There's no poetry in The Planet of Lost Things... by which I mean there's no verse. A children's storybook, this is one of the oddities in Strand's bibliography. It tells the story of a young boy, Luke, who dreams of traveling the solar system in a rocket ship. When he comes across an unknown, planet, the young astronaut decides to investigate. What he finds is a building filled with lost mail, forgotten umbrellas hanging from barren trees and a park populated by lost cats and dogs.


The celestial body's only human inhabitants are the Unknown Soldier and the Missing Person, found by Luke next to a cluster of lost balloons. Together the three wander a melancholy world, breathing an atmosphere that consists largely of air that has escaped from leaking tires.

It all makes for a fun little bedtime story. The challenge for Canadian parents, of course, comes in finding a copy.

Object and Access: A sturdy hardcover with a flimsy dust jacket, the only decent volume currently listed online is being offered at US$60.

15 December 2010

A Gentleman of Pleasure



Just announced by McGill-Queen's University Press:

A Gentleman of Pleasure: One Life of John Glassco, Poet,
Memoirist, Translator, and Pornographer

Brian Busby

April 2011

The first biography of Canada's most enigmatic literary figure, a self-described "great practitioner of deceit."

John Glassco (1909-1981) holds a unique position in Canadian letters and a somewhat notorious reputation throughout the world. He is best known for his Memoirs of Montparnasse, the controversial chronicle of his youthful adventures and encounters with celebrities in the Paris of James Joyce, Gertrude Stein, and Ernest Hemingway. Less known are his poetry, his instrumental role in the foundation of modern translation, and his numerous - and widely popular - works of pornography.
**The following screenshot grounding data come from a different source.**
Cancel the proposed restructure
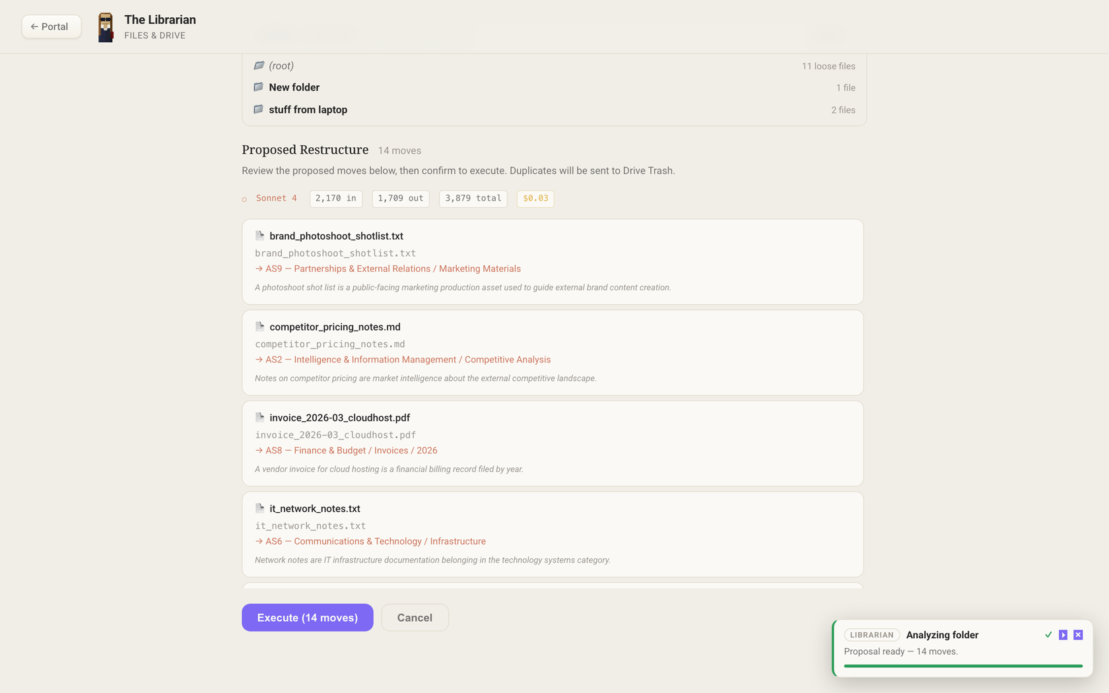 point(415,618)
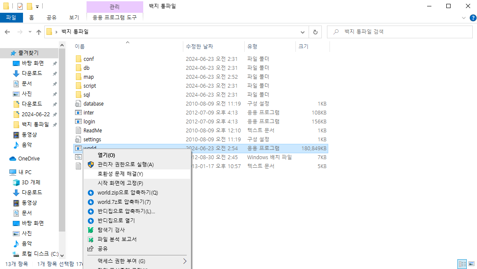Switch to large icons view in status bar
477x269 pixels.
click(x=471, y=264)
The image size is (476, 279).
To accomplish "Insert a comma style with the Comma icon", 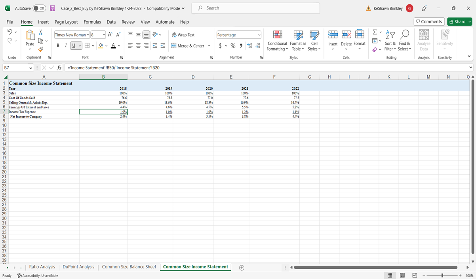I will (x=241, y=45).
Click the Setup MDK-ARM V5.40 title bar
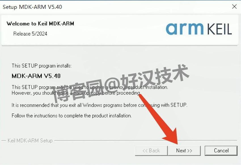 [115, 7]
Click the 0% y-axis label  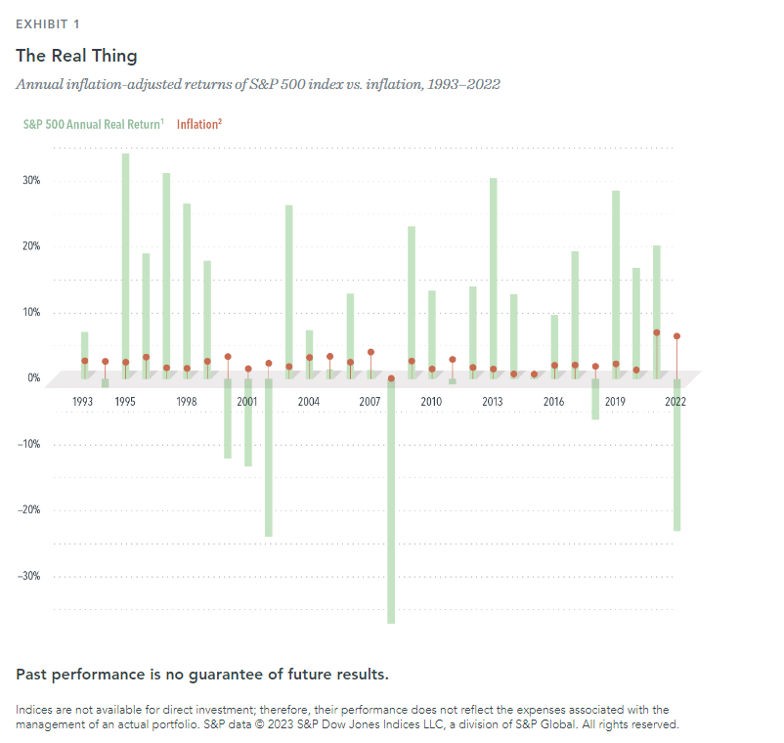(x=31, y=378)
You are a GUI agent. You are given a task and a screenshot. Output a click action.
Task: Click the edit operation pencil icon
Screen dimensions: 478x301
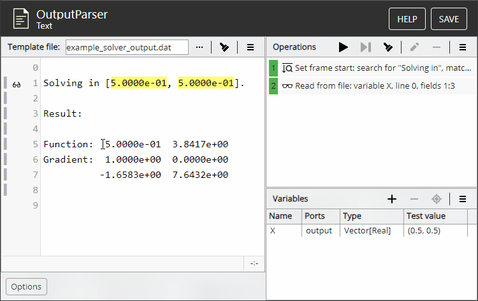point(414,47)
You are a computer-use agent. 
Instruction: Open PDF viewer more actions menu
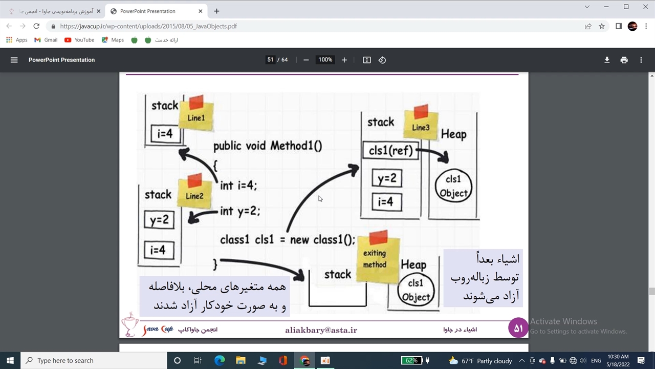point(641,60)
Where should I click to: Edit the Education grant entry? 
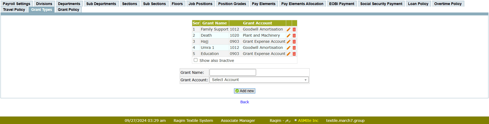click(289, 54)
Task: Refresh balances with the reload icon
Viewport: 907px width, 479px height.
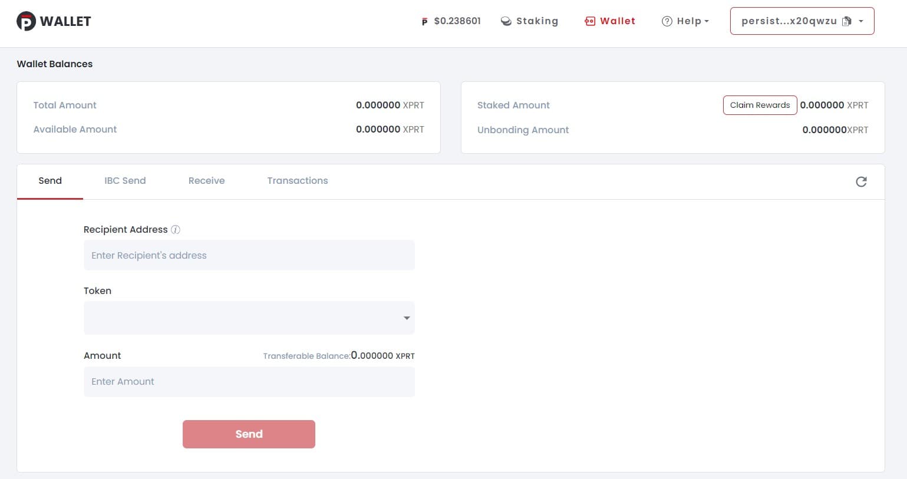Action: [861, 181]
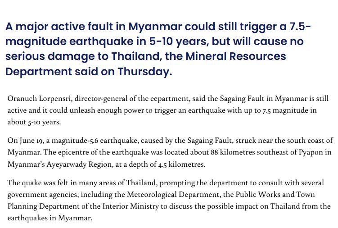Viewport: 338px width, 228px height.
Task: Click 'earthquakes in Myanmar.' final line
Action: (x=50, y=218)
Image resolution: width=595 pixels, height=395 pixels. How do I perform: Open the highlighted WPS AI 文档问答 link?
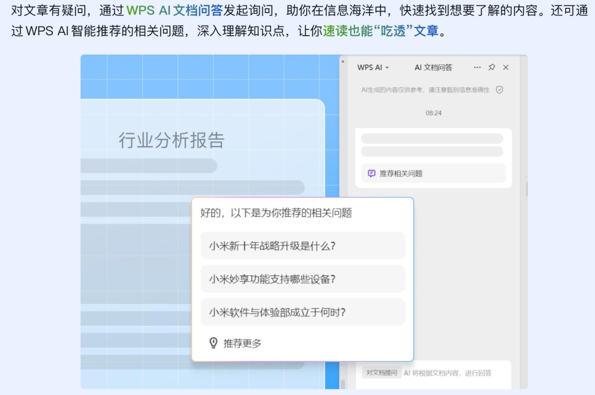(x=174, y=11)
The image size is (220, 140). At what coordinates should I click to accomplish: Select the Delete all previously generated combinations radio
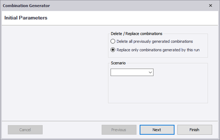pos(113,41)
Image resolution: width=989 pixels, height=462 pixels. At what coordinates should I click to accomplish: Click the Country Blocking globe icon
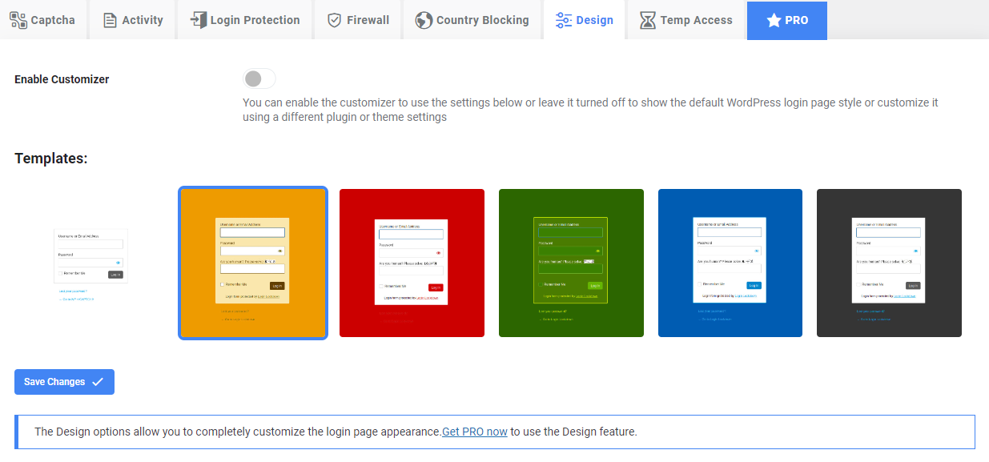coord(424,20)
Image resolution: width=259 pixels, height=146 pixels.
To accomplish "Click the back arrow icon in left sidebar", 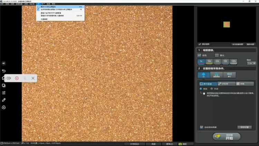I will coord(4,71).
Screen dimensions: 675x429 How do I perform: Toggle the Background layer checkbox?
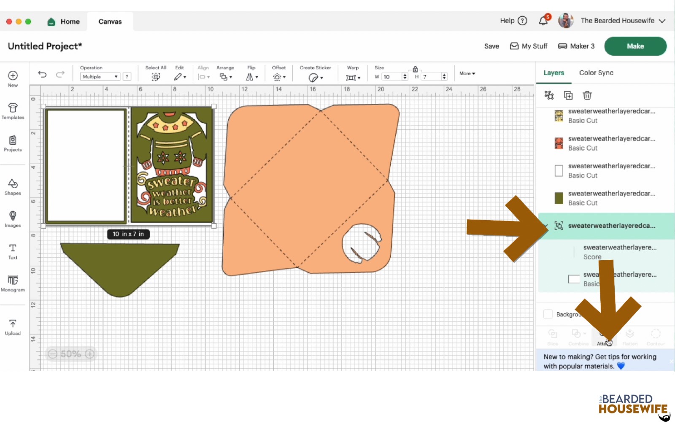[548, 314]
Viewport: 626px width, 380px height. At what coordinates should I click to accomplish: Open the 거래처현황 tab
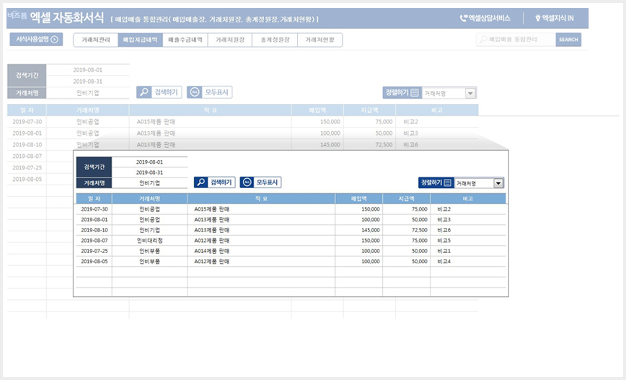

A Gentleman of Pleasure not only spans Glassco's life but delves into his background as a member of a once prominent and powerful Montreal family. In addition to Glassco's readily available work, Brian Busby draws on pseudonymous writings published as a McGill student as well as unpublished and previously unknown poems, letters, and journal entries to detail a vibrant life while pulling back the curtain on Glassco's sexuality and unconventional tastes.

In a lively account of a man given to deception, who took delight in hoaxes, Busby manages to substantiate many of the often unreliable statements Glassco made about his life and work. A Gentleman of Pleasure is a remarkable biography that captures the knowable truth about a fascinatingly complex and secretive man.


More, including pre-ordering information, can be found here.

I would be remiss if I didn't mention that the cover is by the talented David Drummond.